After hitting on the "lead" compound, UF researchers then tested it in hypertensive rats that had developed fibrosis of the heart and kidney. The animals received the drug for two weeks. Tissue samples from treated animals revealed a significant decrease in fibrosis of the heart, kidney and blood vessels, said Ostrov, who described the findings as "striking and reproducible."

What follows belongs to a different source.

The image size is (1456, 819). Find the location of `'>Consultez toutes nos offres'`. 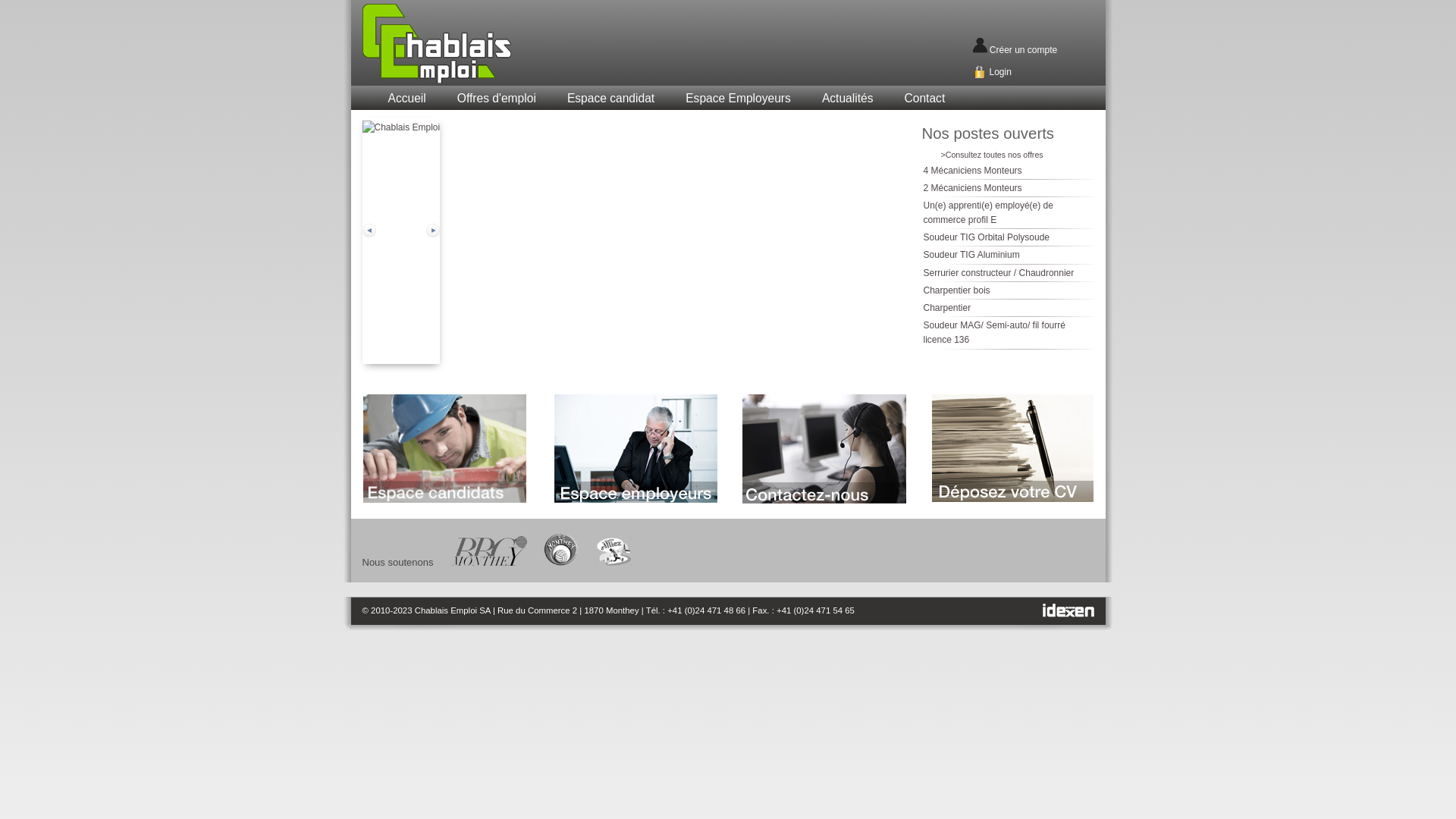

The study was funded by grants from the National Institutes of Health and the American Heart Association and was a collaborative effort of the UF colleges of Medicine, Pharmacy and Liberal Arts and Sciences. Researchers also included Mohan Raizada, Ph.D., distinguished professor of physiology and functional genomics, Michael J. Katovich, Ph.D., a professor of pharmacodynamics, and Ronald K. Castellano, an assistant professor of chemistry, among others.
Early results also show the compound inhibits inflammation, which has significant implications for a number of human diseases, including autoimmune diseases such as type 1 diabetes and rheumatoid arthritis as well as other diseases involving fibrosis, such as Alzheimer's, Ostrov said.
Additional research will continue to explore the compound's effectiveness in animals and humans.